Is $\sqrt{5}$ in $\mathbb{Q}(e^{2\pi i /3})$

Question

Is $\sqrt{5} \in \mathbb{Q}(e^{2\pi i /3})$? My initial guess is no, but I am unsure how to prove it, any tips?

Answer 1

First: show that $1, \sqrt{-3}, \sqrt{5}$ are linearly independent over $\Bbb{Q}$. Otherwise, we can suppose that $$a\sqrt{5} + b\sqrt{-3} +c= 0 $$ for some nonzero integers $a,b,c \in \Bbb{Z}$. Note that both $a,b \neq 0$, otherwise you would have that $\sqrt{-3} \in \Bbb{Q}$ or $\sqrt{5} \in \Bbb{Q}$. So $$(a\sqrt{5} + b\sqrt{-3})^2=c^2$$ $$\sqrt{-15} = \frac{c^2-5a^2+3b^2}{2ab} \in \Bbb{Q}$$ a contradiction.
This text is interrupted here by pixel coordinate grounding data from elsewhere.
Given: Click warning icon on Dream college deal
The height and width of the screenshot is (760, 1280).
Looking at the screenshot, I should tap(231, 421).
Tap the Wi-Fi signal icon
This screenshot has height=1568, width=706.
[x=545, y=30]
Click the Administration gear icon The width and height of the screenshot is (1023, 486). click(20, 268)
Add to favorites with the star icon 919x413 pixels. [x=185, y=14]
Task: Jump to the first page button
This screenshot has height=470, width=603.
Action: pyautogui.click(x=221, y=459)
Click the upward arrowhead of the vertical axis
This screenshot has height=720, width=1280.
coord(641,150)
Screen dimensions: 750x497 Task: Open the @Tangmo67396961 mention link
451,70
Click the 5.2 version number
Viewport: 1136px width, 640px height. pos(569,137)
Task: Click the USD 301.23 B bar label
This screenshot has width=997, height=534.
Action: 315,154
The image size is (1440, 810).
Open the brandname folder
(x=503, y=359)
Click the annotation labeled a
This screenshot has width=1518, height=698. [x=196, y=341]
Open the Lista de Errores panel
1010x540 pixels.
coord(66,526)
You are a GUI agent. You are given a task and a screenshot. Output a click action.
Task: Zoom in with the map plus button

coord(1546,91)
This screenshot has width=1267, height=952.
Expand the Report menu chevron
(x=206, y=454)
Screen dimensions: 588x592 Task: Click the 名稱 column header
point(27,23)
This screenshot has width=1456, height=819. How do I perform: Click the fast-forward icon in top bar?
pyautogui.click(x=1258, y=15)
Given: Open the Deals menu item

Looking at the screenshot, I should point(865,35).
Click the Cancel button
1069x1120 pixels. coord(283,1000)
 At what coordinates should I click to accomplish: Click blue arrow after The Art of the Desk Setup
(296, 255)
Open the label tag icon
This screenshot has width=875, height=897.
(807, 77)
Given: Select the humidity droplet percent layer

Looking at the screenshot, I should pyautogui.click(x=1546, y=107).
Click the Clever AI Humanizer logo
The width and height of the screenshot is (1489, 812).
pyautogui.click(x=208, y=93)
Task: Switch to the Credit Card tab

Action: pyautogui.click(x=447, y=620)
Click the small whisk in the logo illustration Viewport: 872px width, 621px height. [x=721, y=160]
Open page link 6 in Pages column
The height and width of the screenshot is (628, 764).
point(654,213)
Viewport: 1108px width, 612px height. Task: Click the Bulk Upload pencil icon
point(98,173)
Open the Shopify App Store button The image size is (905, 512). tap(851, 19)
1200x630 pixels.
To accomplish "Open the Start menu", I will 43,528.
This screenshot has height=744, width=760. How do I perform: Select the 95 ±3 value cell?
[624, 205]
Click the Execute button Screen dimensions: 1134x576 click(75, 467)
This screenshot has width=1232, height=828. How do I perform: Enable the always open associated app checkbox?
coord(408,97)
This is quite standard and tedious, but it is necessary. Now, you can conclude, since $$\dim_{\Bbb{Q}} \Bbb{Q}(e^{\frac{2 \pi i}{3}}) = \dim_{\Bbb{Q}} \Bbb{Q}(\sqrt{-3}) = 2$$ and $1, \sqrt{-3} \in \Bbb{Q}(\sqrt{-3})$ are linealry independent (they are a basis).

Answer 2

Using $\omega$ to denote the cube root of 1, it is clear that the only real (or rational) numbers of the form $a+b\omega$ are those with $b=0$. Now we can see that as $a$ has to be rational we cannot obtain the (real) irrational $\sqrt5$ this way.

Edited: The typo changing $\sqrt3$ to $\sqrt5$. Thanks to Ravi Fernando for pointing out.

Answer 3

Let us denote $\omega = e^{\frac {2\pi i}3}$. We have that $\omega^3 = 1$ and thus it is a root of $x^3-1 = (x-1)(x^2+x+1)$, and since $\omega\neq 1$, it is a root of $x^2+x+1$. Since $\omega\notin\mathbb R$, $x^2+x+1$ is irreducible over $\mathbb Q$ and thus minimal polynomial of $\omega$. We conclude that $\mathbb Q(\omega)\cong \mathbb Q[x]/(x^2+x+1)$ so it is $2$-dimensional vector space over $\mathbb Q$ with basis $\{1,\omega\}$.

Assume now that $\sqrt 5\in\mathbb Q(\omega)$. Then we have that $$\sqrt 5 = a + b\omega = a + b\left(-\frac 12 + i\frac{\sqrt 3}2\right) = \left(a - \frac b 2\right) + ib\frac{\sqrt 3}2,\quad a,b\in\mathbb Q$$

but, $\sqrt 5\in\mathbb R$, so $b = 0$, and thus $a = \sqrt 5$. This is contradiction because $a$ is rational while $\sqrt 5$ is not. Hence, $\sqrt 5\notin \mathbb Q(\omega)$